There wasn’t much exceptional about my recent lunch out with a couple dozen young, aspiring entrepreneurs. It was a typical, crowded, buzzing, Nandos-like joint — good food cheap, easy to pull tables together so we could talk. These were men and women debating the latest technologies, describing their recent ideas, regularly interchanging their physical engagement with checking their SnapChat, Instagram, Twitter and Facebook apps.
I asked one woman how she best prepares for the rigor of building a company. “By doing!” she smirks at me. She pauses, and adds, “Oh, and I read all the top Silicon Valley blogs and take a few classes from Stanford, Wharton and other colleges around the world for free on Coursera.” Several at the lunch put down their forks and show me their smart phones, each open on Wifi to courses like “Introduction to Marketing, “International Leadership and Organizational Behavior” and “Better Leader, Richer Life.”
One young man describes to me his startup. It is a bit like AirBnB for an adventure traveler though more low-tech, more, say, a tech-enabled travel agency. The new generation, he explains, doesn’t just want to “see” a place, they want to understand how people live, think and engage.
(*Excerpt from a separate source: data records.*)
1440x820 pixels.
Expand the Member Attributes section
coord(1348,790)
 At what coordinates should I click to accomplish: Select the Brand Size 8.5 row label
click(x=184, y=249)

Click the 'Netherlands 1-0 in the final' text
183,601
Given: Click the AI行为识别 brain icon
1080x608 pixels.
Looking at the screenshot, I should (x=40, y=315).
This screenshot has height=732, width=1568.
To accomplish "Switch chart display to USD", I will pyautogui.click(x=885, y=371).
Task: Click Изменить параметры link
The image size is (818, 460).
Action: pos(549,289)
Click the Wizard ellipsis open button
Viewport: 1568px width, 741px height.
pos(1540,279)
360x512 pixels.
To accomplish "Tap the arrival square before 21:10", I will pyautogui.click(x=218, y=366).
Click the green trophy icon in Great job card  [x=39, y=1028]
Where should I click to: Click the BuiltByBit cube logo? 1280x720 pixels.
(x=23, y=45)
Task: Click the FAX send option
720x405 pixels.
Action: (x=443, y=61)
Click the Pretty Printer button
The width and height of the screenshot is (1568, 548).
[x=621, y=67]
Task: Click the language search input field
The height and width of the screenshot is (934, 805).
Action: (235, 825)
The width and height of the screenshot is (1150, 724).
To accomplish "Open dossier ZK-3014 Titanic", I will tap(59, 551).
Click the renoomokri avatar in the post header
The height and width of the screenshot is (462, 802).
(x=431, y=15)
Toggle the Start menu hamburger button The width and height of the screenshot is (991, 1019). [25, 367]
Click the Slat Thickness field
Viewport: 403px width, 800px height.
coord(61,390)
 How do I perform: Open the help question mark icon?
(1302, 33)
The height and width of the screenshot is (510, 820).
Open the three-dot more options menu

He has found countless families recently near the area’s beautiful mountain/hiking areas who are happy to open their homes, feed young people, take them to unique cultural sites and gatherings for music and art.
“Where are you taking the next cohort of travelers?” I asked.
“The Kurdish area — it is one of the most beautiful and most interesting parts of our country.”
And that was the one exceptional, or at least unexpected, thing about my lunch: just last month I was sitting with young...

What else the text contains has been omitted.